The suffering woman, on the other hand, is a pariah in her own society. Her constant bleeding has ailed her health and financial situation. Her bleeding makes her ritually unclean. People would move away from her if they saw her coming. Her touch would make them religiously unclean themselves.That no male intercedes in her stead indicates that she probably is a widow without male heir.  Such women were very vulnerable to start with whether pure or not.

She too recognizes Jesus’ authority. But she knows that only stealth will get her close to him.  The crowd is so focused on Jesus that no one even notices her sidling up to him. If they did, they would probably shoo her away.

Yet she does not presume being allowed to address him and make a plea. Instead, she ardently believes that touching his robe will cure her, and so it does.

But Jesus is aware of her and demands to know who touched him. This is a moment of jeopardy for the woman; according to the codes of purity, she has just defiled a holy man.  She might be even more deeply shamed and shunned now, than she already has been.

But the woman does not escape, and she acknowledges Jesus’ status by kneeling in front of him and she courageously confesses to him what has just happened.

Contrary to all expectations of their society, Jesus acknowledges the woman. He honors her as kin of choice by calling her “Daughter.” In so doing, he uses his great authority to restore her to full participation in her community. Honorable belonging to the community is the apex of what this society would have called healing; well beyond the curing of a physical condition. The woman is now fully healed. She belongs again. Does she become one of the many women who accompanies Jesus in his ministry?
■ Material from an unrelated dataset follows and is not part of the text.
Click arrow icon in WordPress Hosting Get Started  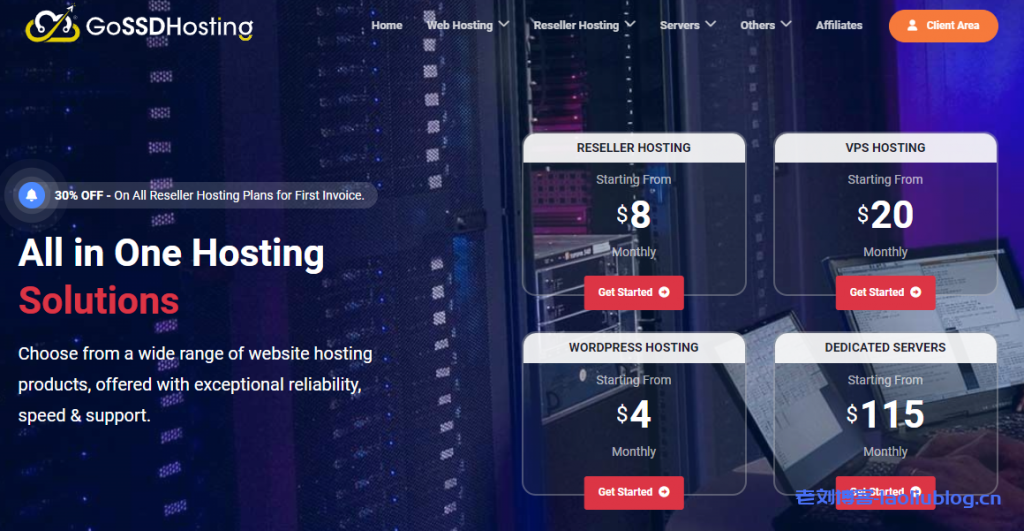(664, 492)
We can only imagine it.

Is Jairus on pins and needles while all this happens?  Or is he further mesmerized by the charisma emanating from this man? The text doesn’t say and he might experience both. In delaying his visit to Jairus’ home to re-integrate the woman in the people of God, Jesus shows us another lesson we keep trying to forget. It is what the Roman Catholic social teaching calls the preferential option for the poor.
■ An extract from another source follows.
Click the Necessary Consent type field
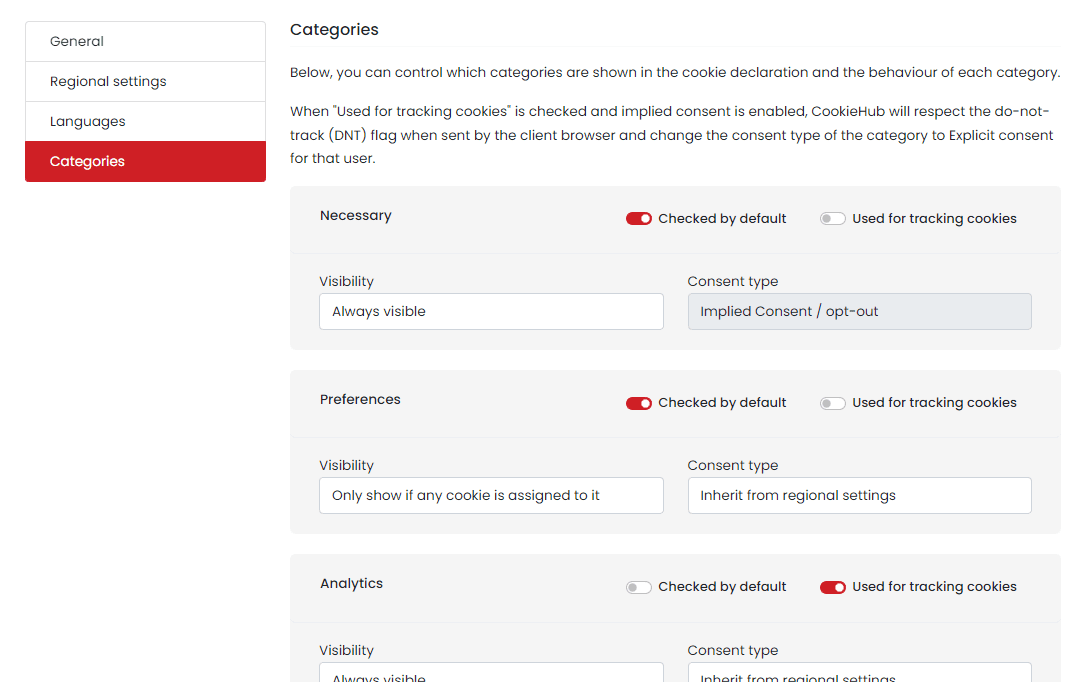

In our own lives, how do we stand by the poor, be with them, advocate for them and love them? Where does my preferential option for the poor express itself? Do I serve the underprivileged, as well and as promptly as the privileged?

Yet those favored with ample resources are not forgotten nor ignored. Jesus chooses his three closest disciples to accompany Jairus and his wife to the deathbed of their daughter.

After a public demonstration of his standing beyond the scope of the Law, Jesus offers a private glimpse of his standing beyond the scope of Life and Death as we usually experience them. Another “daughter”, Jairus’ own, is given back to her community.  She had lived 12 years up to then; just as the woman had hemorrhaged 12 years up to then.  Twelve years, as a repeated symbol of the wholeness of the People of God, to whom these females are rehabilitated.

God loves us, engages with us and with our prayers. Often, it looks nothing like we asked. Will we move on disgruntled and ungrateful? Or will grace open our eyes to the even better gifts we have received? Those gifts that the Spirit, searching our hearts and the heart of God, knew we needed above all? Have faith. And love the Lord of Life and Creation.

Beloved Lord, give me the courage to reach out and touch the hem of your robe, to kneel before you. Give me the faith to receive and nurture what you know is best for me.  And if there are items on my laundry list that you really like too, so be it.  So be it, Lord.  Amen.